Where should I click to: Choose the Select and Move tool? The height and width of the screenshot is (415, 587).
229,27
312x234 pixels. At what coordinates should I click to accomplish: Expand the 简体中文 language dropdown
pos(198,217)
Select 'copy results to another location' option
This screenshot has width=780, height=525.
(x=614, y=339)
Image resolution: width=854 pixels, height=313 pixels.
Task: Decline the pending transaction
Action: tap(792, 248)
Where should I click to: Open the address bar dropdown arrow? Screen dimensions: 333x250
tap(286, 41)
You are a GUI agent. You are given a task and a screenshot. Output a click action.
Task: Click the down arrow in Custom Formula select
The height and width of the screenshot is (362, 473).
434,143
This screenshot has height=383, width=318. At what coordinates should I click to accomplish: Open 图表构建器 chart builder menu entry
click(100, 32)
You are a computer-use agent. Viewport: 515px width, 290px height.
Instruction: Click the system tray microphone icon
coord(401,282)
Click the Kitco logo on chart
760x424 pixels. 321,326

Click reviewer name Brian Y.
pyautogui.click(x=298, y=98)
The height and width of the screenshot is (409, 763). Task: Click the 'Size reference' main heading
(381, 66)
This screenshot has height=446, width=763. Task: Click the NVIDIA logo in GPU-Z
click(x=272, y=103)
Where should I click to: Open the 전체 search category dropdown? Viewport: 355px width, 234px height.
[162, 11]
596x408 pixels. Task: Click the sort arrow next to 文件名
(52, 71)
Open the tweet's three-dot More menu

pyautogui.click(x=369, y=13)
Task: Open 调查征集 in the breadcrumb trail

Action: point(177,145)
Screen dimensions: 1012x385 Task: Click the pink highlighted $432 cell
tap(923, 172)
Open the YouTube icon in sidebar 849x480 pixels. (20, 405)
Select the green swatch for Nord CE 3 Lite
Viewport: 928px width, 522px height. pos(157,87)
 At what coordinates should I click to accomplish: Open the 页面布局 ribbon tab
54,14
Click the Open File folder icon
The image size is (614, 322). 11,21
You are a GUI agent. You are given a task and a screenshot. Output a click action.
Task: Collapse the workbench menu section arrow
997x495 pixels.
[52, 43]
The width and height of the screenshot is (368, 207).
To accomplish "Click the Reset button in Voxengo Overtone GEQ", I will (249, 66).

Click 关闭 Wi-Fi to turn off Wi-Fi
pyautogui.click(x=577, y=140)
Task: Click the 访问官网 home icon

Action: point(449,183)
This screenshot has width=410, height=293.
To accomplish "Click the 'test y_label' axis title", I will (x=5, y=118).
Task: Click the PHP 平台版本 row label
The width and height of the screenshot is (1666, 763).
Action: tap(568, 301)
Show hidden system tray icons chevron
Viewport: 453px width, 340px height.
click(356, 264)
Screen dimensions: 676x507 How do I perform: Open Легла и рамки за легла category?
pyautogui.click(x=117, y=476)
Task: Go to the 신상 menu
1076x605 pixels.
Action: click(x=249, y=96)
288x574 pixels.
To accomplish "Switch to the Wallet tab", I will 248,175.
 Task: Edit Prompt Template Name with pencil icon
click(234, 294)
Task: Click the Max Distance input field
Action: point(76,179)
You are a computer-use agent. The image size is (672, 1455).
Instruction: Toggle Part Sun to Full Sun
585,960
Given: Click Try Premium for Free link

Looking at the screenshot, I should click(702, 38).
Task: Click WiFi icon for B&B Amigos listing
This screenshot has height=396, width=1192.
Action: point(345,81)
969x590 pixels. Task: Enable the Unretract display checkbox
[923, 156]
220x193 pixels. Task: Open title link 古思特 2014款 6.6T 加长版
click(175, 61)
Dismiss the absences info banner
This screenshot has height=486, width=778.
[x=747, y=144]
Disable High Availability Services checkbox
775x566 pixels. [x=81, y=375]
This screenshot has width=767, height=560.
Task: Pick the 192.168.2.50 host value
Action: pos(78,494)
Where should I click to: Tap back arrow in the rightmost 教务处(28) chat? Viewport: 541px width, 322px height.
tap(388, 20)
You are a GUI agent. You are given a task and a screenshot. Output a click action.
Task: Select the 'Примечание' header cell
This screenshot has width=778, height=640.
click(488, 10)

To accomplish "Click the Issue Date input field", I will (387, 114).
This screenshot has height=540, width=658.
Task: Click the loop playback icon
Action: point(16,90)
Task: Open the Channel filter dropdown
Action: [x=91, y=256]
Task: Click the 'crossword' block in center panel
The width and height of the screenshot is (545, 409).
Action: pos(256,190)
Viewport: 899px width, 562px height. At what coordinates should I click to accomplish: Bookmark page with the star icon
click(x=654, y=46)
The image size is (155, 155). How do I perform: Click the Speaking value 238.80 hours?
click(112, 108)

-*-*-

■ **Problem requirements**
Search the lines above for the string "computer", then show every one that has it.

■ **Answer space**
You are a computer-use agent. Viewport: 515px width, 290px height.
You are a computer-use agent. The image size is (672, 1455).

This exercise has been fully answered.